**BRANO RIPORTATO:**
◆ ◆ ◆ ◆
Dato il successo riscontrato e la continua riproposizione live che avviene di frequente, torniamo ad occuparci del lavoro di Claudio Angeleri su "Le città invisibili" di Calvino. Lo incontriamo proprio in occasione dell'esibizione che si è avuta il 21 gennaio 2007 a MIlano presso il teatro Edi Barrio's nell'ambito della rassegna "Il ritmo della città", insieme ad ospiti del calibro di Franco Ambrosetti e Bob Mintzer.

U.C.: Allora parliamo del progetto sulle città invisibili, che mi ha lasciato davvero entusiasta, tanto da dedicargli un saggio. Ma da cosa nasce l'idea di questo progetto, secondo me sempre più attuale?
C.A.: Dunque nasce dalla mostra che ho visto qualche anno fa alla triennale di Milano appunto sulle città invisibili; un lavoro secondo me straordinario dal punto di vista grafico, ma anche concettuale. E guardando quella mostra, la cosa che mancava era la musica (dicevo, bella, ma manca la musica); e allora mi sono concentrato sul fatto di scrivere questo lavoro; cercando però di fare un lavoro che credo sia abbastanza unico. Cioè il fatto di utilizzare le parole dal punto di vista musicale, e la musica dal punto di vista descrittivo; infatti, proprio all'interno della partitura sono inseriti i testi, estrapolati dal libro.

U.C.: Gli attori hanno gli spartiti sott'occhio?
C.A.: Certo! Perché è proprio nella partitura la parte del testo di Calvino, inserita come se fosse un quinto strumento. Non solo ma ad esempio in Smeraldina, che dovrebbe ricordare Venezia ci sono questi diversi percorsi: quello d'acqua, d'aria e di terra che si intrecciano. Per creare questo intreccio che rende misteriose queste città abbiamo utilizzato la voce cantata, la voce parlata e la voce strumentale del fiato. Tre percorsi strumentali che si intrecciano.

U.C.: Il libro di Calvino lei lo ha letto da piccolo, oppure dopo aver visto la mostra?
◆ ◆ ◆ ◆
**DATI RIPORTATI:**
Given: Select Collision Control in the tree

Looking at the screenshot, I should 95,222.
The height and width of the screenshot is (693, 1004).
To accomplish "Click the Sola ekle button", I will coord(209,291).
◆ ◆ ◆ ◆
**OBIETTIVI:**
[a] Rispondi alle seguenti domande sull'intervista a Claudio Angeleri, una per riga:
(i) In quale teatro milanese si è tenuta l'esibizione del 21 gennaio 2007?
(ii) Dove ha visto Angeleri la mostra da cui nasce il progetto?
(iii) Quale città dovrebbe ricordare Smeraldina?
[b] Prosegui l'intervista a Claudio Angeleri riprendendo subito dopo l'ultima frase.
Le righe non servono per svolgere i compiti.

**RISPOSTE AI COMPITI:**
[a]
(i) Al teatro Edi Barrio's.
(ii) Alla Triennale di Milano.
(iii) Venezia.

[b]
C.A.: Da piccolo quindi più o meno durante l'unità d'Italia… Io e Garibaldi… no scherzo. Il discorso è che io ho un passato, del quale non mi vergogno, da architetto. Nel senso che sono laureato in architettura anche se non ho mai praticato questa professione. Contemporaneamente io suonavo e poi magari avevo più talento credo come musicista. Per cui le città invisibili negli anni settanta quando io frequentavo l'università, erano un libro cult di quegli anni e quindi da lì nacque l'idea. È nata anche da un altro aspetto, legato all'utilizzo della luce. Perché c'è un festival di cui io sono direttore artistico, che si chiama Notti di Luce organizzato dalla camera di commercio di Bergamo, che era basato sull'utilizzo della luce, sia dal punto di vista della realizzazione degli spazi, e sia dal punto di vista spettacolare. E quell' edizione si chiamava "la città e gli occhi"; quindi una cosa molto visiva, e forse c'è una cosa che magari non si sa, riguardo alle città invisibili: Erano descritte da Calvino nel periodo parigino, negli anni settanta. In quegli anni la torre Eiffel era ancora spenta, non illuminata; quindi lo skyline della città era totalmente diverso. Quando poi hanno illuminato la torre Eiffel è cambiato totalmente lo scenario della città. Da li io credo che Calvino abbia meditato sul fatto di raccogliere tutti questi appunti di tanti viaggi in un libro. Quindi c'era questa presenza della torre che non si vedeva, e con la luce ha preso vita una nuova dimensione.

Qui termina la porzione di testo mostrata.